Wenn im Kanzleramt der Ministerrat tagt oder die Spitzen der Regierung mit den Landeshauptleuten über Lockerungen beraten wie an diesem Montag, stehen sie im Innenhof des altehrwürdigen Gebäudes am Ballhausplatz brav aufgereiht: die Dienstautos der mächtigsten Politiker des Landes. Allesamt deutsches Luxussegment, die Mittelklasse sucht man vergeblich.
Nun soll hier nicht die typisch österreichische Neidgesellschaft bemüht werden. Da nun die Grünen der Bundesregierung angehören, drängt sich beim Blick auf den Fuhrpark im Kanzleramt unweigerlich die Frage auf: Wie halten’s die Grünen, die mit dem klassischen Automobil auf Kriegsfuß stehen, mit den Dienstautos?
Kaum Fotos mit dicker Limousine
Wegen der gerade bemühten Neidgesellschaft will kein Politiker mit seinem Fahrzeug erblickt werden. Fotos oder Fernsehbeiträge, wo ein Kanzler, egal, ob er Sebastian Kurz, Christian Kern, Werner Faymann heißt, einer dicken Limousine entsteigt, haben Seltenheitswert. Meistens werden die letzten Meter zu Fuß absolviert, man will ja keine falschen Bilder produzieren (rühmliche Ausnahme ist die Vorfahrt zu den EU-Ministerräten im Innenhof des Brüsseler Justus Lipsius).
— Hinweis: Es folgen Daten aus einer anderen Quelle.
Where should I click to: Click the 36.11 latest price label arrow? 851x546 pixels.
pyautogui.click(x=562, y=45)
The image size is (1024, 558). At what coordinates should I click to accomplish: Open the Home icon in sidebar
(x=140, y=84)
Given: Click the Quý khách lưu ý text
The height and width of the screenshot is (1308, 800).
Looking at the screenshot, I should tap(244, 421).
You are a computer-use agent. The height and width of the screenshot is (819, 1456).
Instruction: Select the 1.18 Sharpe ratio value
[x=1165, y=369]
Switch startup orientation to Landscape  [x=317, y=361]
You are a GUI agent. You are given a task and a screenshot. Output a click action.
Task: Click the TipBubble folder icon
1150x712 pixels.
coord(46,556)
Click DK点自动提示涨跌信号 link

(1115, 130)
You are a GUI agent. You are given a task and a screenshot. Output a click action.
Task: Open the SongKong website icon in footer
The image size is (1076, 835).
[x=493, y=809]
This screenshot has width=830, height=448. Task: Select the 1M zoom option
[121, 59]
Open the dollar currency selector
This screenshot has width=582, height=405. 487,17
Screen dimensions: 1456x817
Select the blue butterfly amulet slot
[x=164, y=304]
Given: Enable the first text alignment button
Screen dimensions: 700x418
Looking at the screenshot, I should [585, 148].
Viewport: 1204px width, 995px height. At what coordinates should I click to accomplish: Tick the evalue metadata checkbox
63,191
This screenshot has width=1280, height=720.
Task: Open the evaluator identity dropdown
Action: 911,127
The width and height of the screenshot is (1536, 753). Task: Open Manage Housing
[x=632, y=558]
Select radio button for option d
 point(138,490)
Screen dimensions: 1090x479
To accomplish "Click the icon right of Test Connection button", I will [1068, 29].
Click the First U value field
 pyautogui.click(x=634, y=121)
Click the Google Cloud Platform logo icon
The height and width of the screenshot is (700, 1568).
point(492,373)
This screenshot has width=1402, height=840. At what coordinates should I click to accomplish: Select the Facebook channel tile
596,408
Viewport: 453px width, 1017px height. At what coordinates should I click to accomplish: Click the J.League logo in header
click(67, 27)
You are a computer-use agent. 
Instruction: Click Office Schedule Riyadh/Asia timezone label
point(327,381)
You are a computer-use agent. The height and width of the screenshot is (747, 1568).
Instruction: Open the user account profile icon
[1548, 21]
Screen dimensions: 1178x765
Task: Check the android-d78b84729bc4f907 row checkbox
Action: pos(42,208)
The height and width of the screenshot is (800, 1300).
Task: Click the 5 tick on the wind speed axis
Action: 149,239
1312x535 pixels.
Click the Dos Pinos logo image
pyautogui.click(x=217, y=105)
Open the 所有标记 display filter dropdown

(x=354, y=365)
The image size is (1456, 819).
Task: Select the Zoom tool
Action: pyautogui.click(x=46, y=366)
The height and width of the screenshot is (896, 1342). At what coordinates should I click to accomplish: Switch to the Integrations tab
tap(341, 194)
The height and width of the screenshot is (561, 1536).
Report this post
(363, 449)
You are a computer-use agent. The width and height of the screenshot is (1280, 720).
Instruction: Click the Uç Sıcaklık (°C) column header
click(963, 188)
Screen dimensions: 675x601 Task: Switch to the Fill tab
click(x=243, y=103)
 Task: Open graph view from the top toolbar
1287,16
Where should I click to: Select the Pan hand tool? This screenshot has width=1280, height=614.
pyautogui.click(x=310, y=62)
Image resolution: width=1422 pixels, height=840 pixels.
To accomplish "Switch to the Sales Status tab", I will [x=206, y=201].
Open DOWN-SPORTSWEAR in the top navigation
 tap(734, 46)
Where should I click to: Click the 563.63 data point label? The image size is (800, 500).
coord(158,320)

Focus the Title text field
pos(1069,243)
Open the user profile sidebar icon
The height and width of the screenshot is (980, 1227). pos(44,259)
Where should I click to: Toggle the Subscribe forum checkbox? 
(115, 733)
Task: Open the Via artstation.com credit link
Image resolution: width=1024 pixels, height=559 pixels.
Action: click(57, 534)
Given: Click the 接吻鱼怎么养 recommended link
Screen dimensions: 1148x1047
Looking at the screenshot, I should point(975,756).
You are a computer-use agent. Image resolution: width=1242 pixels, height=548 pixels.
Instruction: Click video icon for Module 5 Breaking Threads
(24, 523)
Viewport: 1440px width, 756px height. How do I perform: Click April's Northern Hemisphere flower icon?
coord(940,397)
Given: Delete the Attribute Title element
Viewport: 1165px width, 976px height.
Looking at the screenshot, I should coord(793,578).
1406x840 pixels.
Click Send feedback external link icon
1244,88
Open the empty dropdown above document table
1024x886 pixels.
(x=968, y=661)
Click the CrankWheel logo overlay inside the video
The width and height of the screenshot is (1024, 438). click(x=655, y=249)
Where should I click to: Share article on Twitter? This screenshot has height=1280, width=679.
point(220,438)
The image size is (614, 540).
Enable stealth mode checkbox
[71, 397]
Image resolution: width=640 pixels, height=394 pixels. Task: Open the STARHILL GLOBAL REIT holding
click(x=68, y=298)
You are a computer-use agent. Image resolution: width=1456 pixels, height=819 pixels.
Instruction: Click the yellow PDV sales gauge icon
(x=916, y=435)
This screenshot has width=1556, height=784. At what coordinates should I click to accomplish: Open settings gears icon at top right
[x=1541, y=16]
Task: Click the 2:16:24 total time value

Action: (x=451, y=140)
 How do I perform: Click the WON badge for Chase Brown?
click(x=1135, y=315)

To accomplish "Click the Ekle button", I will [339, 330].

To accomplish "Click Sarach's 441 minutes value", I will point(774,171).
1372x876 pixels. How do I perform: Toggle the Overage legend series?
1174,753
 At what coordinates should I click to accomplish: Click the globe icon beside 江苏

Leihauto aus dem Verteidigungsministerium
In den ersten Tagen der türkise-grünen Koalitionsregierung kurvte Vizekanzler Werner Kogler in einem vom Verteidigungsministerium ausgeliehenen E-Golf herum. Verkehrsministerin Leonore Gewessler fuhr zu den ersten Terminen mit dem Rad, Gesundheitsminister Rudolf Anschober kam mit der U-Bahn oder ging zu Fuß.
Grüne Nummertafel
Das hat sich in der Zwischenzeit geändert. Kogler und Anschober haben sich, so eine parlamentarische Anfrage, Audis zugelegt, allerdings elektrobetriebene. An der grünen Nummertafel erkennt man den nichtfossilen Antrieb. Die Fahrt in die steirische bzw. oberösterreichische Heimat absolvieren Kogler und Anschober meist mit dem Zug. Justizministerin Alma Zadic und Staatssekretärin Andrea Mayer sind noch nicht umgestiegen.
Erste Ministerin ohne Dienstfahrzeug
Umwelt- und Verkehrsministerin Gewessler dürfte die erste und bisher einzige Ministerin der jüngeren Zeitgeschichte sein, die explizit auf ein Dienstauto verzichtet. Im Umfeld der Steirerin räumt man zwar ein, dass Corona das Vorhaben massiv erleichtert habe. Videokonferenzen ersetzen externe Termine, Bundesländertage mit zehn Veranstaltungen quer durch alle Regionen finden nicht statt. In die Bundesländer reise man mit der Bahn. Sollte das Ziel nicht öffentlich erreichbar sei, miete man ein regional ein Öko-Auto an.
Keinen Flugkilometer
Gewessler habe 2020 genau 18.799 Kilometer mit dem Zug absolviert, zu allen vier EU-Terminen (zweimal Brüssel, einmal Luxemburg und Berlin) sei sie mit der Bahn angereist. Kein einziges Mal habe sie ein Flugzeug bestiegen. Ob dieser Vorsatz auch für die 2022 in Afrika anberaumte UN-Weltklimakonferenz gilt?